University students often visit the museum to do research projects and find out who their families are. The building hosts feasts, hide tanning lessons and visiting artists.
"This literally is the heart of the community. You come here, you feel at home, you feel warm. Nothing else matters when you come up here," said Antoine Tootoosis.
She said having the Poundmaker Museum and Gallery right on the First Nation is a big part of the growing Indigenous pride she is seeing in children today.
"We do worry about the children all the time. But they're so smart and they're so creative and they're always doing stuff.
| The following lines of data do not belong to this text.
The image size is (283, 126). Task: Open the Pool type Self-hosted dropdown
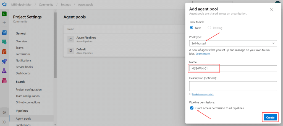pos(233,43)
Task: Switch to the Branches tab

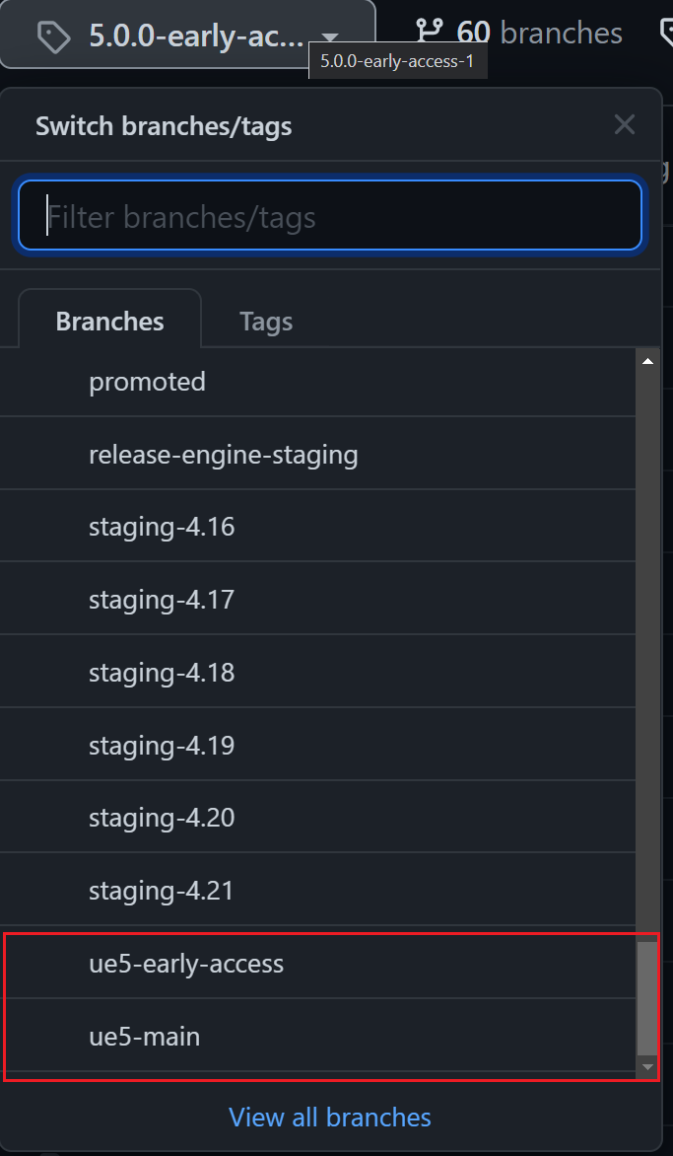Action: pyautogui.click(x=109, y=322)
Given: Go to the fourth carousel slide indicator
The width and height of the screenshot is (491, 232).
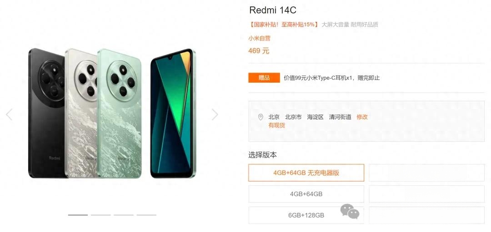Looking at the screenshot, I should click(146, 215).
We're here to show them they can literally do anything," said Antoine Tootoosis.
"We're going to see big things from them. They know they come from a place rich in history, and they're going to be part of it. This is their future, this is for them."
Eight-year-old Sam Hepner is the descendant of Sweetgrass First Nation Chief Sam Swimmer, who participated in the Battle of Cut Knife in 1885. Little Sam was actually named after Swimmer, and a black and white photo of the future chief hangs on the walls of Poundmaker Museum and Gallery.
"I'm proud," said Hepner. "It's cool that family is on the walls."
That ancestral closeness is not lost on his mother.
"I think that my children greatly benefit from understanding where they come from in order to strengthen their ability to function in the outside world. They will have a strong foundation, will be able to withstand anything that comes their way," said Erin Simaganis.
Floyd Favel, curator of the Poundmaker Museum and Gallery, says the Cree artifacts and paintings in the building serve as tools for the youth — a legacy they can be proud to add to.
"Our focus is always on the next generation, because our language, our culture is one generation away from disappearing. So that obligates us here and now to pass it down immediately. And so when young people come here, I feel good about that," Favel said.